** Begin Text extract **
7.4.15.2 The design and construction of the sampler shall
comply with all applicable National Electrical Code and Underwriters
Laboratories electrical safety requirements.
7.4.15.3 The design of all electrical and electronic controls
shall be such as to provide reasonable resistance to interference or
malfunction from ordinary or typical levels of stray electromagnetic
fields (EMF) as may be found at various monitoring sites and from
typical levels of electrical transients or electronic noise as may
often or occasionally be present on various electrical power lines.
7.4.15.4 In the event of temporary loss of electrical supply
power to the sampler, the sampler shall not be required to sample or
provide other specified functions during such loss of power, except
that the internal clock/timer system shall maintain its local time
and date setting within 1 minute per week, and the
sampler shall retain all other time and programmable settings and
all data required to be available to the sampler operator following
each sample period for at least 7 days without electrical supply
power. When electrical power is absent at the operator-set time for
starting a sample period or is interrupted during a sample period,
the sampler shall automatically start or resume sampling when
electrical power is restored, if such restoration of power occurs
before the operator-set stop time for the sample period.
7.4.15.5 The sampler shall have the capability to record and
retain a record of the year, month, day-of-month, hour, and minute
of the start of each power interruption of more than 1 minute
duration, up to 10 such power interruptions per sample period. (More
than 10 such power interruptions shall invalidate the sample, except
where an exceedance is measured see section 3.3.) The sampler shall
provide for these power interruption data to be available to the
sampler operator following the end of the sample period, as
specified in Table L-1.
** End Text extract **
* [The tasks]
1) Answer these from the sampler requirements text:
(a) With which codes and requirements must the design and construction of the sampler comply?
(b) How closely must the internal clock/timer system keep its local time and date setting while supply power is lost?
(c) Of what minimum duration must a power interruption be for the sampler to record when it started?
2) Reproduce a passage of the sampler requirements text word for word. Begin at the words "7.4.15.3 The design" and stop after "electrical power lines.".
** Begin Data **
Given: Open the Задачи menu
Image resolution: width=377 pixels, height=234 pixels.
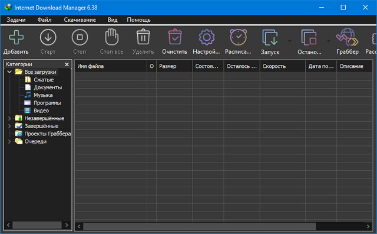Looking at the screenshot, I should tap(16, 20).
** End Data **
* [The replies]
1)
(a) All applicable National Electrical Code and Underwriters Laboratories electrical safety requirements.
(b) Within 1 minute per week.
(c) More than 1 minute.

2)
7.4.15.3 The design of all electrical and electronic controls
shall be such as to provide reasonable resistance to interference or
malfunction from ordinary or typical levels of stray electromagnetic
fields (EMF) as may be found at various monitoring sites and from
typical levels of electrical transients or electronic noise as may
often or occasionally be present on various electrical power lines.